OLIO/RIAL -> OLEO/REAL?
I’m getting an error message when I try to download the .puz version of today’s WSJ puzzle.
My server was down when the puzzle would have been uploaded, because of an extended power outage. I’ve contacted the uploader about trying again now that we’re on the air again.
It’s there now.
25A is very close to being another theme answer.
It is where I’m from :)
President Obama was in the Big House yesterday.
It was aroar, but not ROILY…
That’s my CONTE and I’m sticking with it.
NYT: Agreed. TREE ANIMAL is beyond pathetic.

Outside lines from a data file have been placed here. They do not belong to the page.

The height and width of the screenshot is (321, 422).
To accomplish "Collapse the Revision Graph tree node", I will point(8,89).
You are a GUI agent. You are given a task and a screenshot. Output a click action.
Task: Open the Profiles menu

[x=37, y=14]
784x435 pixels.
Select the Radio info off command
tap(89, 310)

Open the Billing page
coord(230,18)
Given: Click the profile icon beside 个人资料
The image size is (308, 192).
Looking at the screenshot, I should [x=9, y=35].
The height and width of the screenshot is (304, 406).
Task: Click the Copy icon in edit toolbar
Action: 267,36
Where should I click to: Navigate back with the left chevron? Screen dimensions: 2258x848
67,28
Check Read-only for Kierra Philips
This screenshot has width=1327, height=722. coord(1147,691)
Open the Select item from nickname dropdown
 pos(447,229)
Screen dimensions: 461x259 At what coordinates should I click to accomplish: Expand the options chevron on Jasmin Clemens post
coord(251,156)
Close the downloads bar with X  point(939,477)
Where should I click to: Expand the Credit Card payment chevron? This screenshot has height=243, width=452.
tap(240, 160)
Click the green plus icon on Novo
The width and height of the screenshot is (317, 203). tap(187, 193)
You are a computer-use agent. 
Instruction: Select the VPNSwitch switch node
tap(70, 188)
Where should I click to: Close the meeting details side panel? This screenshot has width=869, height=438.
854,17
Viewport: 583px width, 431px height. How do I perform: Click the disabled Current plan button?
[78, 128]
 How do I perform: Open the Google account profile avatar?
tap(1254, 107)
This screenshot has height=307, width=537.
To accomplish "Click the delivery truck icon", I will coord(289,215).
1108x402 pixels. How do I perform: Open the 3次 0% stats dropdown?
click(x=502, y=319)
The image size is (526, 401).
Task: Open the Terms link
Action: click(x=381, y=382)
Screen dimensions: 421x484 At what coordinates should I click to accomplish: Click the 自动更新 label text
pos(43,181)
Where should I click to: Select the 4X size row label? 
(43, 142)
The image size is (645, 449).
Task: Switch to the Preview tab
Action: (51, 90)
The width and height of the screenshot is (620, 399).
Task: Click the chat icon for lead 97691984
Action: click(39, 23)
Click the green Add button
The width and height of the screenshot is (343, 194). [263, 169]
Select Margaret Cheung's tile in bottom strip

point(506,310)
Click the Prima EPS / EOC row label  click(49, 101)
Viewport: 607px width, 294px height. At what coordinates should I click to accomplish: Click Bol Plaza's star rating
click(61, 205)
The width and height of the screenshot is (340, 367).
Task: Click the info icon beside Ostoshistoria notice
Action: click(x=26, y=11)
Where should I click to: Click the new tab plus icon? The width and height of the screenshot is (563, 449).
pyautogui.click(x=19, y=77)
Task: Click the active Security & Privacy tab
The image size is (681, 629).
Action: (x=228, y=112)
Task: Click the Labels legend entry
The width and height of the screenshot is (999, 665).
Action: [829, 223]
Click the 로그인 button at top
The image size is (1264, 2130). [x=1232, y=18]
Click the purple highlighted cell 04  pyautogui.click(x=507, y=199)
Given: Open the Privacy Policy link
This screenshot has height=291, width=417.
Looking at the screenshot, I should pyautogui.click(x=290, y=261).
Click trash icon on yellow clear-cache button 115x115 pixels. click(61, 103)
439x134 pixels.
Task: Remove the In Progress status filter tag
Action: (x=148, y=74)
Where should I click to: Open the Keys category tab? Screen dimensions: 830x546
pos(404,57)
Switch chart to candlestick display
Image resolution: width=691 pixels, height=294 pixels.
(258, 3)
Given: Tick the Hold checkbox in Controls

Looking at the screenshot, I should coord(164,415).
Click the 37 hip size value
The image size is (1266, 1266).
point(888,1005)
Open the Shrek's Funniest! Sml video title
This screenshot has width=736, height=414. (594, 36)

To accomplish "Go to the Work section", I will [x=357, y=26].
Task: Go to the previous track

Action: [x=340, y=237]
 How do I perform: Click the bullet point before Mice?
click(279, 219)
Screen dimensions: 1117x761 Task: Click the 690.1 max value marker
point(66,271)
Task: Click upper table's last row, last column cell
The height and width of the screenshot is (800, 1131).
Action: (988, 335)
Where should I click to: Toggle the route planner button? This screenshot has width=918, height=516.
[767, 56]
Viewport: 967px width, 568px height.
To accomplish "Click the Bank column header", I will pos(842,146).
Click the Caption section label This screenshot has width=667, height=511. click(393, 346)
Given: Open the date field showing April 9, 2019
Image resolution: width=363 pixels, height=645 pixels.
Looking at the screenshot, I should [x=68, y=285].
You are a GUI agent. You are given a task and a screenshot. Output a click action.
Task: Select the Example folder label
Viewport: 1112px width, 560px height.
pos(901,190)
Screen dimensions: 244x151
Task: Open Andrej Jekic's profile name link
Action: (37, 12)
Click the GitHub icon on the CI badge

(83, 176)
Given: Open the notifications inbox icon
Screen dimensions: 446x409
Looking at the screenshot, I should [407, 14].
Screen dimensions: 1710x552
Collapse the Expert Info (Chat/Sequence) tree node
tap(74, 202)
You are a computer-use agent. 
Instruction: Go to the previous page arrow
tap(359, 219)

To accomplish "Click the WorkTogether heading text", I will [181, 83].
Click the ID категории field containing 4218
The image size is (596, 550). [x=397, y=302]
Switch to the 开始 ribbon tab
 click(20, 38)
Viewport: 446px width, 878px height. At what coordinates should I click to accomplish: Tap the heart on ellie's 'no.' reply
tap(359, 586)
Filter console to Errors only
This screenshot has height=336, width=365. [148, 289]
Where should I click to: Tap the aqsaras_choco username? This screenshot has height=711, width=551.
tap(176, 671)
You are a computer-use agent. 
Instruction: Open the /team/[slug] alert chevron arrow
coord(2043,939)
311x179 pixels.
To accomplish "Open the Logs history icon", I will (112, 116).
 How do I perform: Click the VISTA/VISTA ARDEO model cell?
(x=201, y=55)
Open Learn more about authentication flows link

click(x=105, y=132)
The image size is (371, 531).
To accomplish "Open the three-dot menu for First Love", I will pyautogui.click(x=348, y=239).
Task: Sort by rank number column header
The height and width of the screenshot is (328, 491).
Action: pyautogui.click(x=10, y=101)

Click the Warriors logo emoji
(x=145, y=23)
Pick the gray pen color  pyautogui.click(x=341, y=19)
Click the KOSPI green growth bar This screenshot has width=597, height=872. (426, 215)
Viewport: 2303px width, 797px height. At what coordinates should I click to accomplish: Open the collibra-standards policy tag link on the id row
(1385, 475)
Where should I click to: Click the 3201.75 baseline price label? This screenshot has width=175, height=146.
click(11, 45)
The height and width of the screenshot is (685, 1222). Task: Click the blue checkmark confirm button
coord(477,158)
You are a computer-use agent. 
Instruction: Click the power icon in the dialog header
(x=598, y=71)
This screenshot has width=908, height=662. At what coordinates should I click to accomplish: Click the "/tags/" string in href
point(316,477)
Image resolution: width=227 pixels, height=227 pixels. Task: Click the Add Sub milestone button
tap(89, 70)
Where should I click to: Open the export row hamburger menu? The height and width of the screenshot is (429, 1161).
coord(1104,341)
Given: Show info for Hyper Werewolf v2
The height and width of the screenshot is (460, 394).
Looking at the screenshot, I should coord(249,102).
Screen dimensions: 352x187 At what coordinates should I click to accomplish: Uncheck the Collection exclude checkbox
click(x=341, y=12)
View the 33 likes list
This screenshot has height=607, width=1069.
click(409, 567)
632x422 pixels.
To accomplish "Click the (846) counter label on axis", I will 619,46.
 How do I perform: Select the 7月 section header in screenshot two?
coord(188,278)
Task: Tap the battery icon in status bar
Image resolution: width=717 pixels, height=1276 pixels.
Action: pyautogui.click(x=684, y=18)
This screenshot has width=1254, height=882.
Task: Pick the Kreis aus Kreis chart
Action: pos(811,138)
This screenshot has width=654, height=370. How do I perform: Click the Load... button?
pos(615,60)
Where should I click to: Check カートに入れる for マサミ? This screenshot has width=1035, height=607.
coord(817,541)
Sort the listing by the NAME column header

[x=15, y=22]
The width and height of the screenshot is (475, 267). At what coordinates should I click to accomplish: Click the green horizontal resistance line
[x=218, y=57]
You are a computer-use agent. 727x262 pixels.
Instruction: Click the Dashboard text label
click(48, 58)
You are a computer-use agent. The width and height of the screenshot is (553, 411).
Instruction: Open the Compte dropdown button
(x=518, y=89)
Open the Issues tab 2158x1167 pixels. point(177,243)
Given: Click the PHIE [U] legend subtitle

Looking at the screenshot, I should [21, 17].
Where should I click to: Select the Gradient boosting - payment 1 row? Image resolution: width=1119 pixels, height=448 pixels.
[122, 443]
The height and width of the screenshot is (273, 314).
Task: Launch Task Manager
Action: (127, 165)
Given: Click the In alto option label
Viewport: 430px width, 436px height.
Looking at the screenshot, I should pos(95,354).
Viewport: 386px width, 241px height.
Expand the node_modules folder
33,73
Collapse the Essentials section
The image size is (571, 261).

From XWordInfo’s constructor notes:
“This puzzle was accepted back in January 2013. I was pleasantly surprised last week when I got an email saying the puzzle would run today, as I’d completely forgotten about it being in the queue.
It’s hard to give too much insight into the construction since I made this puzzle about four years ago.”
It would be a good clue for ENT.
Well, honestly, I thought this was pretty dreadful. The proportion of only-in-crosswords words was alarmingly high. IAMBI, EELER, IKEAS, CONTE, plus all the three-letter abbreviations. But ROILY takes the biscuit. It’s impressive in a way, I suppose.
LAT solving time was posted hours ago, but the actual blog post has never appeared.
NYT: I thought this one was pleasant, even with some strange words. Also, I finished without looking anything up; good for me. ROILY was weird, yet I haven’t found any cautions about the word in the online dictionaries, except for one saying that the word is North American. Same for CONTE as an English word; it seems to be legitimate. These words were gettable, by themselves together with the words crossing them. And SHEENA, Queen of the Jungle, was one of the best for me. There was a 1950s show about this character on TV, and I used to make believe I was Sheena. I’ve barely heard of Sheena Easton and I’ve never heard of the song Amy mentions. Let us old folks have our days. We have to suffer through the other days. There is a problem with proper nouns crossing each other, though. Possibly some of the younger folks, not very young, were helped with SHEENA by HANSON crossing it, but HANSON was tough for me.
CS — What the heck was 45-Across about? ASS is the answer to Pleasure Island encounter.
I searched Pleasure Island. Most of the images were “fuzzed,” which usually indicates
NSFW or NSF the family at Tuesday breakfast. Please explain.
Ha! It’s from Disney’s “Pinocchio,” the island where the donkeys are. https://en.wikipedia.org/wiki/Land_of_Toys
This may seem quibbly, but ATT is not the best choice for lawyer abbreviation (NYT 29A).
ATTY is preferred in my book. And I’m an ATTY myself.
Hey, good to see Cam. As a Panthers fan, I want to believe he’s gonna bounce back this year. Although it’s the Panthers defense that I feel is really keeping them from their full potential.